* start Materials provided *
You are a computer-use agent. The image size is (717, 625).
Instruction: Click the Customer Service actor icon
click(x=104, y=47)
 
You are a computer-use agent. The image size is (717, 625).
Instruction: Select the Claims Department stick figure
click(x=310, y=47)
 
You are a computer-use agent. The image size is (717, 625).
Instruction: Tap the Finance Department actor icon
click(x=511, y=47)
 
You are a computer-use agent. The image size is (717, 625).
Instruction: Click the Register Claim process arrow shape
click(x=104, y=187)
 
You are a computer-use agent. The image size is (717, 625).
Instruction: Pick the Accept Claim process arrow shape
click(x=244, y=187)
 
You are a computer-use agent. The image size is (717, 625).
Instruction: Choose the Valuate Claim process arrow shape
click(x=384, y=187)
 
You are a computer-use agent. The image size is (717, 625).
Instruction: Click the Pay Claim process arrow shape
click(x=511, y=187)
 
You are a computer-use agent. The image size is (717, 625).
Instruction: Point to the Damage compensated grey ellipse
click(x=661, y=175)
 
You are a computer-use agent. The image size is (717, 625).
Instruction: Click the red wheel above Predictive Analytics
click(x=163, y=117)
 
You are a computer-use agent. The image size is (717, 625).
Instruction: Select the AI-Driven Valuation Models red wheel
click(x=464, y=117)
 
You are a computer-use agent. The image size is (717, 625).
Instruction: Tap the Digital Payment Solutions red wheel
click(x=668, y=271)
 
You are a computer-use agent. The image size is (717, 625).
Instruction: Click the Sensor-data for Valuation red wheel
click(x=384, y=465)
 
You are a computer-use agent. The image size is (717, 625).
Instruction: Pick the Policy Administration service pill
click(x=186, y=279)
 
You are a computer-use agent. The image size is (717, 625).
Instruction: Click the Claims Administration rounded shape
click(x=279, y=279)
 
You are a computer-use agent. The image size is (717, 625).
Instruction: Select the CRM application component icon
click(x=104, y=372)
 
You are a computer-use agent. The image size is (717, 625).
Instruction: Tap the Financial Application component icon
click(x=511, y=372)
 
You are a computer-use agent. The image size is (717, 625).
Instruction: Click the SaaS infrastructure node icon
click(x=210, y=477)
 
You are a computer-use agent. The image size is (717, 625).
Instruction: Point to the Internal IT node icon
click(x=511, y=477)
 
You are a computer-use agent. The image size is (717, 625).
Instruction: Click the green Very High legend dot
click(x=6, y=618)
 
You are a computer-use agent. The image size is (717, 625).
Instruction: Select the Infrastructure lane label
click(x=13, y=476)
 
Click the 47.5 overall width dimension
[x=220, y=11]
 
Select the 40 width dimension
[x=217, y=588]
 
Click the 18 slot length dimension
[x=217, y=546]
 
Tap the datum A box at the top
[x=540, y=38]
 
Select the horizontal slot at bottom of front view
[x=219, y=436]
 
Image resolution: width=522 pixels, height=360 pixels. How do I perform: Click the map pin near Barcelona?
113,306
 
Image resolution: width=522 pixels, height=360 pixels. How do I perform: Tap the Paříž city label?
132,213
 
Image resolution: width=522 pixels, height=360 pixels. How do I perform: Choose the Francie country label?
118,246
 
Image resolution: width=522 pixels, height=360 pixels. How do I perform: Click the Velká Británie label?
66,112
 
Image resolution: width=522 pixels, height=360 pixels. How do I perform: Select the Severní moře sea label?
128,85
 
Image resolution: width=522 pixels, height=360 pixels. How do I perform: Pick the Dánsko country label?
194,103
* end Materials provided *
§ **Task brief**
Can you rewrite every line of the listing above as a numbered list, leaving out the blank lines?

§ **Solution to the exercise**
1. You are a computer-use agent. The image size is (717, 625).
2. Instruction: Click the Customer Service actor icon
3. click(x=104, y=47)
4. You are a computer-use agent. The image size is (717, 625).
5. Instruction: Select the Claims Department stick figure
6. click(x=310, y=47)
7. You are a computer-use agent. The image size is (717, 625).
8. Instruction: Tap the Finance Department actor icon
9. click(x=511, y=47)
10. You are a computer-use agent. The image size is (717, 625).
11. Instruction: Click the Register Claim process arrow shape
12. click(x=104, y=187)
13. You are a computer-use agent. The image size is (717, 625).
14. Instruction: Pick the Accept Claim process arrow shape
15. click(x=244, y=187)
16. You are a computer-use agent. The image size is (717, 625).
17. Instruction: Choose the Valuate Claim process arrow shape
18. click(x=384, y=187)
19. You are a computer-use agent. The image size is (717, 625).
20. Instruction: Click the Pay Claim process arrow shape
21. click(x=511, y=187)
22. You are a computer-use agent. The image size is (717, 625).
23. Instruction: Point to the Damage compensated grey ellipse
24. click(x=661, y=175)
25. You are a computer-use agent. The image size is (717, 625).
26. Instruction: Click the red wheel above Predictive Analytics
27. click(x=163, y=117)
28. You are a computer-use agent. The image size is (717, 625).
29. Instruction: Select the AI-Driven Valuation Models red wheel
30. click(x=464, y=117)
31. You are a computer-use agent. The image size is (717, 625).
32. Instruction: Tap the Digital Payment Solutions red wheel
33. click(x=668, y=271)
34. You are a computer-use agent. The image size is (717, 625).
35. Instruction: Click the Sensor-data for Valuation red wheel
36. click(x=384, y=465)
37. You are a computer-use agent. The image size is (717, 625).
38. Instruction: Pick the Policy Administration service pill
39. click(x=186, y=279)
40. You are a computer-use agent. The image size is (717, 625).
41. Instruction: Click the Claims Administration rounded shape
42. click(x=279, y=279)
43. You are a computer-use agent. The image size is (717, 625).
44. Instruction: Select the CRM application component icon
45. click(x=104, y=372)
46. You are a computer-use agent. The image size is (717, 625).
47. Instruction: Tap the Financial Application component icon
48. click(x=511, y=372)
49. You are a computer-use agent. The image size is (717, 625).
50. Instruction: Click the SaaS infrastructure node icon
51. click(x=210, y=477)
52. You are a computer-use agent. The image size is (717, 625).
53. Instruction: Point to the Internal IT node icon
54. click(x=511, y=477)
55. You are a computer-use agent. The image size is (717, 625).
56. Instruction: Click the green Very High legend dot
57. click(x=6, y=618)
58. You are a computer-use agent. The image size is (717, 625).
59. Instruction: Select the Infrastructure lane label
60. click(x=13, y=476)
61. Click the 47.5 overall width dimension
62. [x=220, y=11]
63. Select the 40 width dimension
64. [x=217, y=588]
65. Click the 18 slot length dimension
66. [x=217, y=546]
67. Tap the datum A box at the top
68. [x=540, y=38]
69. Select the horizontal slot at bottom of front view
70. [x=219, y=436]
71. Image resolution: width=522 pixels, height=360 pixels. How do I perform: Click the map pin near Barcelona?
72. 113,306
73. Image resolution: width=522 pixels, height=360 pixels. How do I perform: Tap the Paříž city label?
74. 132,213
75. Image resolution: width=522 pixels, height=360 pixels. How do I perform: Choose the Francie country label?
76. 118,246
77. Image resolution: width=522 pixels, height=360 pixels. How do I perform: Click the Velká Británie label?
78. 66,112
79. Image resolution: width=522 pixels, height=360 pixels. How do I perform: Select the Severní moře sea label?
80. 128,85
81. Image resolution: width=522 pixels, height=360 pixels. How do I perform: Pick the Dánsko country label?
82. 194,103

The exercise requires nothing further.